*Exercise prompt:* Below are entries. Give back exactly the lines from the one containing "The height and" through the one containing "1568x509 pixels. At", inclusive, without the pictures.

*Input material:*

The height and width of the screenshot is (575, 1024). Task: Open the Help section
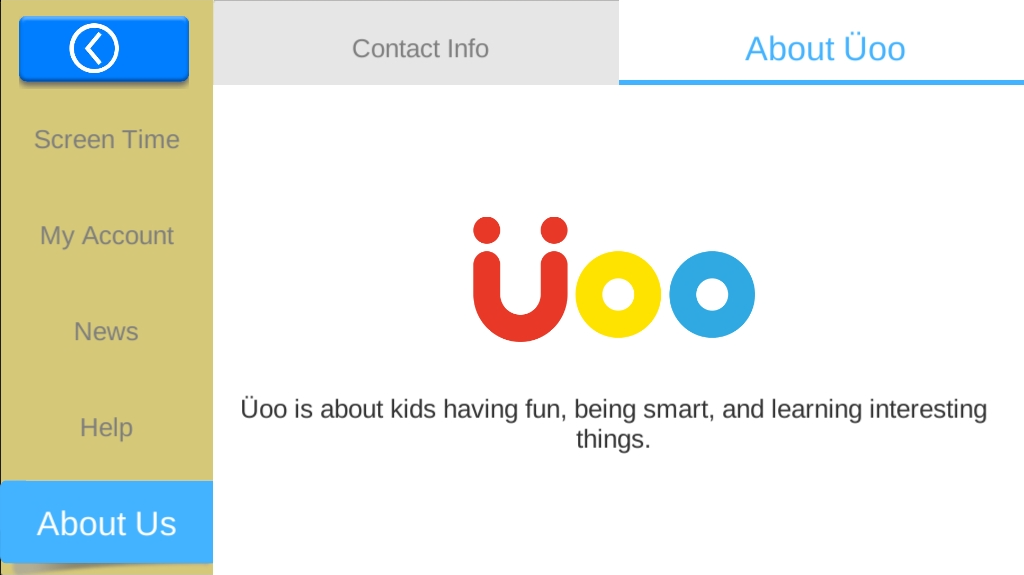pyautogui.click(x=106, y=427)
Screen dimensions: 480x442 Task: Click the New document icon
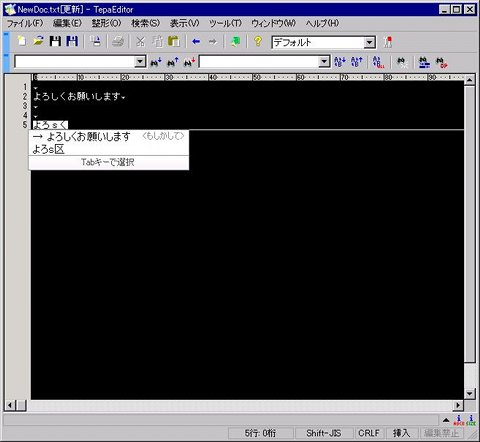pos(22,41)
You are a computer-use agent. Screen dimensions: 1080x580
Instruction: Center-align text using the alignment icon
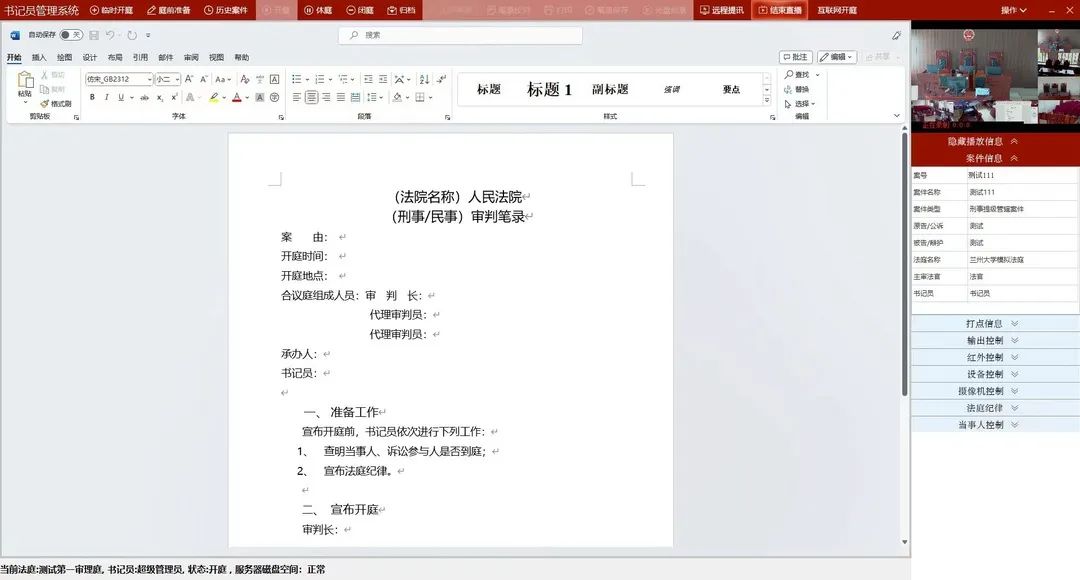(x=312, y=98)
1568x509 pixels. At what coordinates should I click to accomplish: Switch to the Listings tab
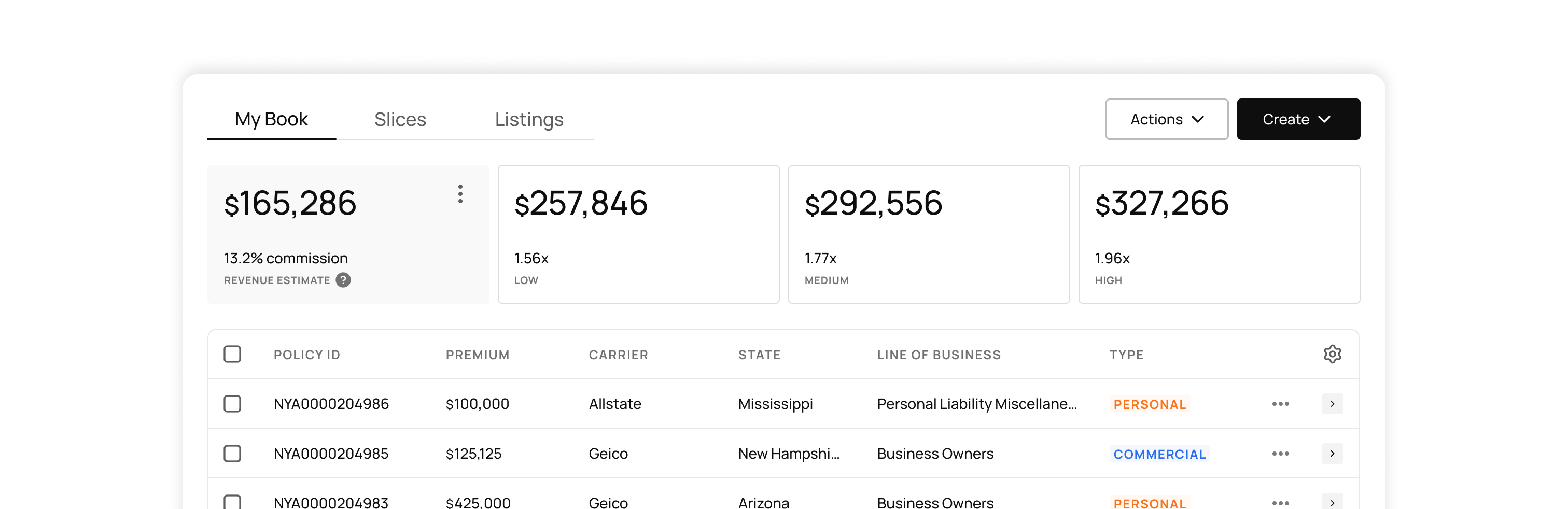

...

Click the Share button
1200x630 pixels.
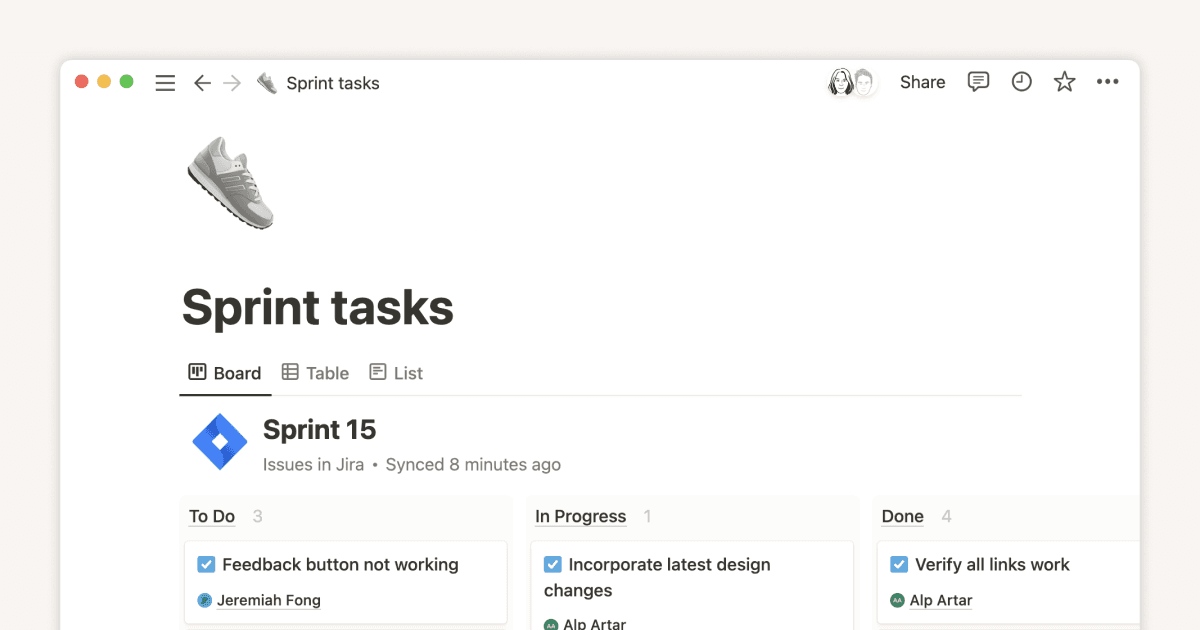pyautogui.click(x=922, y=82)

--

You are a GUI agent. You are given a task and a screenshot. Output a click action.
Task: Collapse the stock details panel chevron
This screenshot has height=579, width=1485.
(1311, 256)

*Written response:*
The height and width of the screenshot is (575, 1024). Task: Open the Help section
pyautogui.click(x=106, y=427)
Screen dimensions: 480x442 Task: Click the New document icon
pos(22,41)
You are a computer-use agent. Screen dimensions: 1080x580
Instruction: Center-align text using the alignment icon
(x=312, y=98)
1568x509 pixels. At what coordinates should I click to accomplish: Switch to the Listings tab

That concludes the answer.